======== Page text

Lewisham man living with prostate cancer inspired by Trisha Goddard’s Celebrity Big Brother appearance
Trisha Goddard’s appearance on Celebrity Big Brother, while undergoing palliative treatment for stage 4 metastatic breast cancer, struck a chord with Claus Jacobsen. The 58-year-old from Lewisham, who is living with stage 4 prostate cancer, describes how her honesty about life with cancer inspired him.
When Trisha Goddard walked into the Celebrity Big Brother house, she made a bold statement: “We cannot be so scared of dying that we become scared of living.”
As someone living with stage 4 prostate cancer myself – diagnosed at 56 – this rings true.
Sadly, it should never have gotten this far as a simple Prostate Specific Antigen (PSA) Test could have caught this in time, and it would have been very easy to cure.
Prostate cancer is so common that all men over 50 should go to their GP and get a PSA test. Book a time today. Please.
Trisha’s motivation to appear on the reality TV show was to use it as a platform to say something so rarely heard about what it’s really like for the 3.5million people living with cancer in the UK.

In October 2023, I received the shock diagnosis of stage 4 prostate cancer, meaning it had already spread to other parts of my body. I had been struggling to pee, so I went to my GP, who found blood in my urine.
After a prostate probe, he put me on an accelerated diagnosis pathway. I went for scans, and they told me I had cancer in the whole of my prostate.
More scans and I was told it was in my lymph nodes and in my peritoneum. I was told that statistically, my life expectancy was eight years.
For a moment, I was devastated. I sat on the sofa looking into space. And then I thought where is this mood going to get me? So far, it had only gotten me to the sofa. I refuse to sit and wait for the inevitable.
I want to live the rest of my life, however short it might be. Eight years is better than eight months, I thought.
I found a group called Cancer, Don’t Let It Win (www.cancerdontletitwincic.com). We meet once a month and talk about our symptoms, financial worries, and fear of telling our families our diagnosis. We help each other, I found a community. I found hope.

When I’d been unable to pee, I’d had a catheter put in. This stayed in for around a year while I waited for a minor operation to allow me to pee again naturally. I was told I would be able to start radiotherapy once it had been removed.
So after the removal of the catheter, I was excited when I met a consultant at the hospital. But he told me he wouldn’t recommend radiotherapy because “it wouldn’t give me any survival advantage”.
That hit me hard. I spent three days in my pyjamas because it felt like I was told I didn’t have any chance of surviving. I thought, if the consultant has given up on me, then I might as well give up too.
Fortunately, this was when I was referred by my GP for palliative care at my local hospice in South London, St Christopher’s.
I rediscovered my hope and drive again with the support I had from Jeff, my social worker, and from a community navigator, Miranda and welfare officer, Danilo, who helped me with applying for financial help, as well as Leann, my nurse, who helped me write to that same consultant.

================

## Parts of the exercise
(a) In the article about Claus Jacobsen, update everything from "Prostate cancer is" down to "of my prostate.", swapping "GP" for "doctor".
(b) Answer these questions using the article about Claus Jacobsen:
(i) At what age was the writer diagnosed with stage 4 prostate cancer?
(ii) For roughly how long did the catheter stay in?
(iii) What is the name of the hospice that provided the writer's palliative care?

======== Data under study

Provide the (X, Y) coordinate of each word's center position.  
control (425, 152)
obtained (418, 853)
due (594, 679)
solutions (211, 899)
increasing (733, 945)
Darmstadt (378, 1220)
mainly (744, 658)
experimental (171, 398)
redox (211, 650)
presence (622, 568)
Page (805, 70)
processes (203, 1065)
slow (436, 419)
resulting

================

## Solutions for each task
(a)
Prostate cancer is so common that all men over 50 should go to their doctor and get a PSA test. Book a time today. Please.
Trisha’s motivation to appear on the reality TV show was to use it as a platform to say something so rarely heard about what it’s really like for the 3.5million people living with cancer in the UK.

In October 2023, I received the shock diagnosis of stage 4 prostate cancer, meaning it had already spread to other parts of my body. I had been struggling to pee, so I went to my doctor, who found blood in my urine.
After a prostate probe, he put me on an accelerated diagnosis pathway. I went for scans, and they told me I had cancer in the whole of my prostate.

(b)
(i) 56
(ii) Around a year
(iii) St Christopher's